Excerpt provided -
>>>
Running on hills is an important part of training for any race. If your goal race is on a hilly course, specific training becomes very important. Hills pose a unique challenge, but can also benefit runners by activating different muscle groups than you use on flat courses. Keep reading for tips to successfully take to the hills.


MIX IT IN: Complete a few hilly runs during base phase, running at a consistent effort level on hills and flat sections. This is a good introduction to hill running.

HILL TRAINING PHASE: Plan a training phase where you focus more on hills. In our Life Time Run Finish Line Group Training classes, this is done in month two for marathoners and weeks four to six for half marathoners. We call this the aerobic development phase, which includes hills, tempo runs and long runs. During your hill block, run one hard hill session weekly, choosing from the following workout types:

  • Hill repeats (up a short-and-steep or long-and-gradual incline)
<<<
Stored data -
>>>
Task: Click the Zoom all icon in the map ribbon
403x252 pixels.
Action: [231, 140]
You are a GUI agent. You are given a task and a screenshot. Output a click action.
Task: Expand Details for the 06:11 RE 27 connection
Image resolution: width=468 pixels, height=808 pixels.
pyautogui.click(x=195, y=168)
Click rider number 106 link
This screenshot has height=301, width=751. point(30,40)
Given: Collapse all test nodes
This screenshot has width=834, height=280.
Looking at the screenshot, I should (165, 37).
<<<
>>>
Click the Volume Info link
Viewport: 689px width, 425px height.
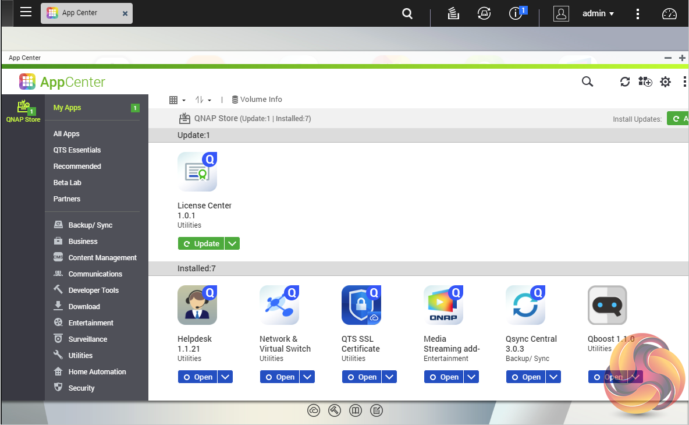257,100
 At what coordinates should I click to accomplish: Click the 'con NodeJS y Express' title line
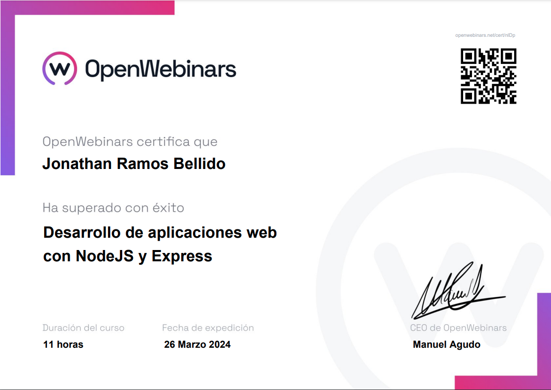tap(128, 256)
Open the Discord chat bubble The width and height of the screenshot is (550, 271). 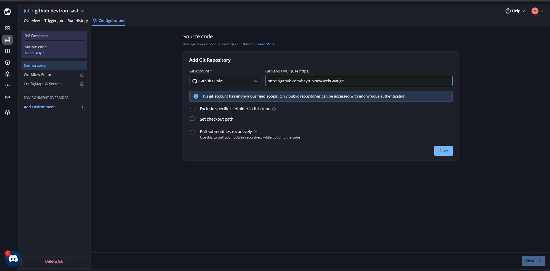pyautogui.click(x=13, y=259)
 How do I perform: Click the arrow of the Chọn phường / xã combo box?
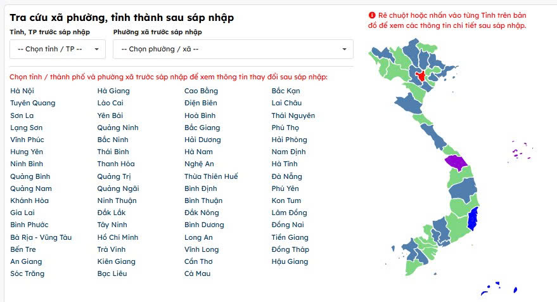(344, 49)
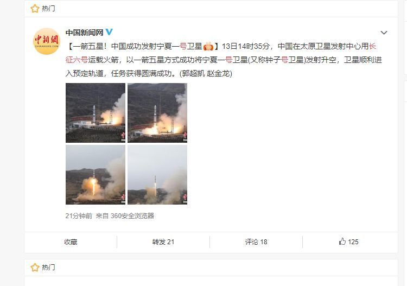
<<<
What you need to do -
(A) In the hill training text, what do the Life Time Run Finish Line Group Training classes call the phase that includes hills, tempo runs and long runs?
(B) From the hill training text, extract the passage that begins at the words "MIX IT IN: Complete" and stops after the words "to hill running.".

Answers to this exercise -
(A) The aerobic development phase.

(B)
MIX IT IN: Complete a few hilly runs during base phase, running at a consistent effort level on hills and flat sections. This is a good introduction to hill running.